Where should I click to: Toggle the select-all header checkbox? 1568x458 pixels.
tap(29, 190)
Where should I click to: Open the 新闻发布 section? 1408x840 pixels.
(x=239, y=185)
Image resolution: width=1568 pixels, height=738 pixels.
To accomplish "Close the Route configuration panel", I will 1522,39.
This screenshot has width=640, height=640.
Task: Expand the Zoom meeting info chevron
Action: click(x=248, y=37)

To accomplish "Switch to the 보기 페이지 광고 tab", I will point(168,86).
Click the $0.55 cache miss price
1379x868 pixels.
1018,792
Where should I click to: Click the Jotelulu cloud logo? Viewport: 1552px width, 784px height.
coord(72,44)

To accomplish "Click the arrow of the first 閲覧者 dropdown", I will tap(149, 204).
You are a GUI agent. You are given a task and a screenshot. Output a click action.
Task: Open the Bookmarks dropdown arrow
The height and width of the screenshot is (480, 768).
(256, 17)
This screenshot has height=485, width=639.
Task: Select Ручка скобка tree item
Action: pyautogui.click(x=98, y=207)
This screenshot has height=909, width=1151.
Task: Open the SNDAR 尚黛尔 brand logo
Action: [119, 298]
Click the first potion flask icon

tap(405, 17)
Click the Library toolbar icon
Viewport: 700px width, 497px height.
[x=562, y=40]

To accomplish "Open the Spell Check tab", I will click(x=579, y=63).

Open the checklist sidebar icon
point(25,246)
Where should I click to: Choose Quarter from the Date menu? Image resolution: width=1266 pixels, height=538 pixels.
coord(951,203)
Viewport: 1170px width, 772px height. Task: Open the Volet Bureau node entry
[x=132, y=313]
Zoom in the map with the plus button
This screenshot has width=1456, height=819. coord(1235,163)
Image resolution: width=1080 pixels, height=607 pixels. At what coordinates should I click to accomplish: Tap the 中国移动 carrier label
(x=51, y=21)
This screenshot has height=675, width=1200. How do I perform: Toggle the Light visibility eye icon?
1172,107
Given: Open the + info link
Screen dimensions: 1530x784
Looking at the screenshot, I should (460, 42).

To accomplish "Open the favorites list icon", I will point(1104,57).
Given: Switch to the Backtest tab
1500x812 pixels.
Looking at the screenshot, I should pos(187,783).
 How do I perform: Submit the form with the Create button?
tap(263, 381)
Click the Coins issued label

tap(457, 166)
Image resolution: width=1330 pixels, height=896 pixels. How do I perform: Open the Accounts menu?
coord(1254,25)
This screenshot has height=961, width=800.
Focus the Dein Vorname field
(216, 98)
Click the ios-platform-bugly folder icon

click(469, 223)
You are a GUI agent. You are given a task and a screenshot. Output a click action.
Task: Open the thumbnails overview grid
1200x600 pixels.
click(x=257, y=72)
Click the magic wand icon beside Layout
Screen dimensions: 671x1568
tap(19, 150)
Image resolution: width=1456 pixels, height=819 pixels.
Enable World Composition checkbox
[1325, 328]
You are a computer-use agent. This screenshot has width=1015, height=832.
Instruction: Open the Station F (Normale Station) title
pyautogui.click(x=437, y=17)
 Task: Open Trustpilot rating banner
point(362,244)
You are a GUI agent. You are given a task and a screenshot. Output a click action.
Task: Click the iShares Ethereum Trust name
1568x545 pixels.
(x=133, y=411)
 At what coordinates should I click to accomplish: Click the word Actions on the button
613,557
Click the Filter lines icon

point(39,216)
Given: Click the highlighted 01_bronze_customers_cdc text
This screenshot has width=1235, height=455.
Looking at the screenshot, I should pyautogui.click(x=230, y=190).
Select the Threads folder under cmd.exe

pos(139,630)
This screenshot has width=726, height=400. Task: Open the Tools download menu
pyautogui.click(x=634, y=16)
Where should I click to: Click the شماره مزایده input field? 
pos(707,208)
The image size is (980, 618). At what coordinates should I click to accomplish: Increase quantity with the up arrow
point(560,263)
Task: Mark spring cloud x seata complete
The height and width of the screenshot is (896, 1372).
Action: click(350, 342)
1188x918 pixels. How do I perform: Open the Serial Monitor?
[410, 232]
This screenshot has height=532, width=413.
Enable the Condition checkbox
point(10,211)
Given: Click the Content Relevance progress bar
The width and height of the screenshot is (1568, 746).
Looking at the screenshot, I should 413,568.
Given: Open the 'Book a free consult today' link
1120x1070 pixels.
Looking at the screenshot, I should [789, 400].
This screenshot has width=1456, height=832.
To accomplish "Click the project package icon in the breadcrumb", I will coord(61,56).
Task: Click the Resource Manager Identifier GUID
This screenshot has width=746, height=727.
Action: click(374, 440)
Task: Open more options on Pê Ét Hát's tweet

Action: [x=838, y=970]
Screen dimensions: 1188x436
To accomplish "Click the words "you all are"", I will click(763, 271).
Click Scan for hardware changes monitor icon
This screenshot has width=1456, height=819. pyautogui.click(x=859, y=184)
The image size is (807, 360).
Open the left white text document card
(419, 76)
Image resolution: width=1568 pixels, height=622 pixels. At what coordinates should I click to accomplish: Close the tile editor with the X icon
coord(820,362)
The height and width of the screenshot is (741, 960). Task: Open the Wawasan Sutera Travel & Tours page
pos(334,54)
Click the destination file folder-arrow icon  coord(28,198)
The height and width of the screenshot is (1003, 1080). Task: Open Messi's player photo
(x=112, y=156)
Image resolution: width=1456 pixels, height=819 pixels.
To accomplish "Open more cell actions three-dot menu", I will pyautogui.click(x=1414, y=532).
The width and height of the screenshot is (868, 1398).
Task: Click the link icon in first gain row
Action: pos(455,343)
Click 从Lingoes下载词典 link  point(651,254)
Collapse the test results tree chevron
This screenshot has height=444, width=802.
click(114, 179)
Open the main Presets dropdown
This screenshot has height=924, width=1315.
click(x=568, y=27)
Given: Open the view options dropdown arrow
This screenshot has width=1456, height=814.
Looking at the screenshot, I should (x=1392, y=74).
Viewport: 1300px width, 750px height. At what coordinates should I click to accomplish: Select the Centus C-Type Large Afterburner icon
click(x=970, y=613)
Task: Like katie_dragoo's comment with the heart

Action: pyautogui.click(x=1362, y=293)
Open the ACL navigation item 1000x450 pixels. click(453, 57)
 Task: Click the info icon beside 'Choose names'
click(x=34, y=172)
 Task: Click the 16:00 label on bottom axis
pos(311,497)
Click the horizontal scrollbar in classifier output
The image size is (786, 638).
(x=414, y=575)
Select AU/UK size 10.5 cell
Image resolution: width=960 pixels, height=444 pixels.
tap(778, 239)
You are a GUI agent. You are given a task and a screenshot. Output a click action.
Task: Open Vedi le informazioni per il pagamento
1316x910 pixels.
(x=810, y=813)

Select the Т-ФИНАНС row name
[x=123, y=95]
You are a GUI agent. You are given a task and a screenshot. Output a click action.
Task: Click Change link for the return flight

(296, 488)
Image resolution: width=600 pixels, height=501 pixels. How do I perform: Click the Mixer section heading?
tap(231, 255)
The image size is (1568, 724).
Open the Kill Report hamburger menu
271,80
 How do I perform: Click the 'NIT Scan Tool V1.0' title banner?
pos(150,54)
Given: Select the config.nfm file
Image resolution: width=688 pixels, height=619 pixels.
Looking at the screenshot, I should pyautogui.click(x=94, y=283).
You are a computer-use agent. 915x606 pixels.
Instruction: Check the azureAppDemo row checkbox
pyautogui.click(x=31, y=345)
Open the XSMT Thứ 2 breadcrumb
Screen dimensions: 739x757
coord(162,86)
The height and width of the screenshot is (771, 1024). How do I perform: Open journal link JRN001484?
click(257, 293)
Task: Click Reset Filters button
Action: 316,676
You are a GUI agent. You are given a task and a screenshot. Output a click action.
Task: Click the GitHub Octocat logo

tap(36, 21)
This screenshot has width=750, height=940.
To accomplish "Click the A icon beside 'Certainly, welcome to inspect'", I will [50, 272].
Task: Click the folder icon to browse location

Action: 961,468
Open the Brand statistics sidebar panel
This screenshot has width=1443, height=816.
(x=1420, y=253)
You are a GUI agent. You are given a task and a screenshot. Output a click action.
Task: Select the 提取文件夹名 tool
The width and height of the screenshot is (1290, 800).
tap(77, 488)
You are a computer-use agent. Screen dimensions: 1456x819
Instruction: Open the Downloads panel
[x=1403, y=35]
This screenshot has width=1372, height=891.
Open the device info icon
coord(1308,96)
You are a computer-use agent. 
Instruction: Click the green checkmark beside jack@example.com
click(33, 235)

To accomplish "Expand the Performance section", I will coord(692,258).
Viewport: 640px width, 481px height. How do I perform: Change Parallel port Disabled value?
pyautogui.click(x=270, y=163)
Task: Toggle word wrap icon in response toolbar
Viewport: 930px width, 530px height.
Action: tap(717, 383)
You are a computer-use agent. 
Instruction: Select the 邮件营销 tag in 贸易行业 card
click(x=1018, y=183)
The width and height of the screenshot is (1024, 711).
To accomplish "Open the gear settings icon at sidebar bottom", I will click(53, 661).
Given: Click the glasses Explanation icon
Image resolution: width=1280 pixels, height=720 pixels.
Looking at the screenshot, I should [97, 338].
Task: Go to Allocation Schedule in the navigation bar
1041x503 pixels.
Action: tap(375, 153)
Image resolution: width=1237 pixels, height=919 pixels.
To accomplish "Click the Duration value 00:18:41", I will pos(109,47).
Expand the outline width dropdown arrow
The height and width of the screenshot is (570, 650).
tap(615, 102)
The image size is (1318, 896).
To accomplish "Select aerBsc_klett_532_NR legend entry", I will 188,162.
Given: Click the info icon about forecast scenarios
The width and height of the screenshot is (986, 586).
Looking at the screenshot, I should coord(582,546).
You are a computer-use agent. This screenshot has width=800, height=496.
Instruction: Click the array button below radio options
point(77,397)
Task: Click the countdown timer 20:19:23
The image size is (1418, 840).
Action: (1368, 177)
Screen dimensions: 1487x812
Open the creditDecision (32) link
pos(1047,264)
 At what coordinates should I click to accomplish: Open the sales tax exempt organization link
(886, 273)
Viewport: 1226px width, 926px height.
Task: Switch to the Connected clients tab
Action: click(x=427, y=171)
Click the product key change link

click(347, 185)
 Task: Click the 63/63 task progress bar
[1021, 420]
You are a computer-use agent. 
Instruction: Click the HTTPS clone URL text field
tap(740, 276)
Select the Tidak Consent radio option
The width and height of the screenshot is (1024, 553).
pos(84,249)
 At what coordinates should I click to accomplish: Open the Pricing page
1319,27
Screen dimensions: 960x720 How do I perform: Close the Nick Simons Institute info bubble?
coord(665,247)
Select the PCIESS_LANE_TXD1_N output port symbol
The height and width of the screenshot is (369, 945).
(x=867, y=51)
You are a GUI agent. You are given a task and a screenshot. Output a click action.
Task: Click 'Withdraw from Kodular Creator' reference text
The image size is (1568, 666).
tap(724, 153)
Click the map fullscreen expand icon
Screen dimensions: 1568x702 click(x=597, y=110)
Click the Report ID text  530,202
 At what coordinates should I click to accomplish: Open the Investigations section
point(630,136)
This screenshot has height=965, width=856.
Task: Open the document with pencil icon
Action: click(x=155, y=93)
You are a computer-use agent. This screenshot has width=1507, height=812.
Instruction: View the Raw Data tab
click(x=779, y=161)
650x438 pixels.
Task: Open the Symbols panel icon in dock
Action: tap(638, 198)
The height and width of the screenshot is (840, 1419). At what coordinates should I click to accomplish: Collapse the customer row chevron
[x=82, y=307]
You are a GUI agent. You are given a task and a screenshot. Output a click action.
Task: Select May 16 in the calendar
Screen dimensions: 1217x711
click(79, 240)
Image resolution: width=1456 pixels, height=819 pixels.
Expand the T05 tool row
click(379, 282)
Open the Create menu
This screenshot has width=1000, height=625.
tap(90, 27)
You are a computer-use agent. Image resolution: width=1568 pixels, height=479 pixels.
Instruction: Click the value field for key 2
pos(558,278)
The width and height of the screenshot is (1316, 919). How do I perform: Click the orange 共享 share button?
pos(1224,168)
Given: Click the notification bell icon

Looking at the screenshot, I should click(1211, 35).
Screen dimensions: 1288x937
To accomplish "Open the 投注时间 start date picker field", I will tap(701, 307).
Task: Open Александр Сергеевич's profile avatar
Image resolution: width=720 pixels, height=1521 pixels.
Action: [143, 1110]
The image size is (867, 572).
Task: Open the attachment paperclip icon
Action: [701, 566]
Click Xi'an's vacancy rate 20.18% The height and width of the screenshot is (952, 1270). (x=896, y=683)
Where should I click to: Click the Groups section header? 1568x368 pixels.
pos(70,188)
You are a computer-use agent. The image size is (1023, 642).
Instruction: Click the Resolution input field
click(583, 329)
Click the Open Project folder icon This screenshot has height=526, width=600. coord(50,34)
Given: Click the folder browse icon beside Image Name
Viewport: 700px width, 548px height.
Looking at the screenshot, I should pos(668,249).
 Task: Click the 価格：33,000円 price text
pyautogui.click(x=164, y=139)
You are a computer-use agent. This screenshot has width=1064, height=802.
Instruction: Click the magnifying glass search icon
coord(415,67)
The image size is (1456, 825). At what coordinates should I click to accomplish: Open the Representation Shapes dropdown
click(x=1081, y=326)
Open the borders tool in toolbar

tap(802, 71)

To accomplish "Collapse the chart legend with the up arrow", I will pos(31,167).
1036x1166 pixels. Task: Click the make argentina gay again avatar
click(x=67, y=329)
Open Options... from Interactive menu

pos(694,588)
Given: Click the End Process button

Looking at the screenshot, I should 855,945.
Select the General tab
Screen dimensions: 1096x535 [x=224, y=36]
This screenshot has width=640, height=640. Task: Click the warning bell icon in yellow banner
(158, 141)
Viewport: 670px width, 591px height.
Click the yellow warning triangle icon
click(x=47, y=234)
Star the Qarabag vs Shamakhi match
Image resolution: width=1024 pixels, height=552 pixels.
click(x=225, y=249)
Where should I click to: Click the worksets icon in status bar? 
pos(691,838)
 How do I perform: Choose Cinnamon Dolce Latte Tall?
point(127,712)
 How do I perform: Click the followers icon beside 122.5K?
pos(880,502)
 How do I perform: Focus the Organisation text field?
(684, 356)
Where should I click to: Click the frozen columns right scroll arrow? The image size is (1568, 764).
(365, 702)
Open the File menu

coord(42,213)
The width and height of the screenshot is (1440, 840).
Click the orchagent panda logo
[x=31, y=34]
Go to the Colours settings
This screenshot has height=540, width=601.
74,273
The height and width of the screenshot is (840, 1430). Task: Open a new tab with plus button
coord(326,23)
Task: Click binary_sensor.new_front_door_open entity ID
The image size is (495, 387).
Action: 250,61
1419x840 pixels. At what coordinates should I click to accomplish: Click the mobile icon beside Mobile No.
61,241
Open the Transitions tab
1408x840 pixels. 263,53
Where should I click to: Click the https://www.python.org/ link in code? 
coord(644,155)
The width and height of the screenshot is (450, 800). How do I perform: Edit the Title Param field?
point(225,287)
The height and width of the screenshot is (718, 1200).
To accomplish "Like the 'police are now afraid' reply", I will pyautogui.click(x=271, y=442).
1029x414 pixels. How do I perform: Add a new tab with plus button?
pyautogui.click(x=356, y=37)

◆ Instructions for the task
Count the lines in the data above that contain the string "browse" and reply with only the number.

◆ The reply
2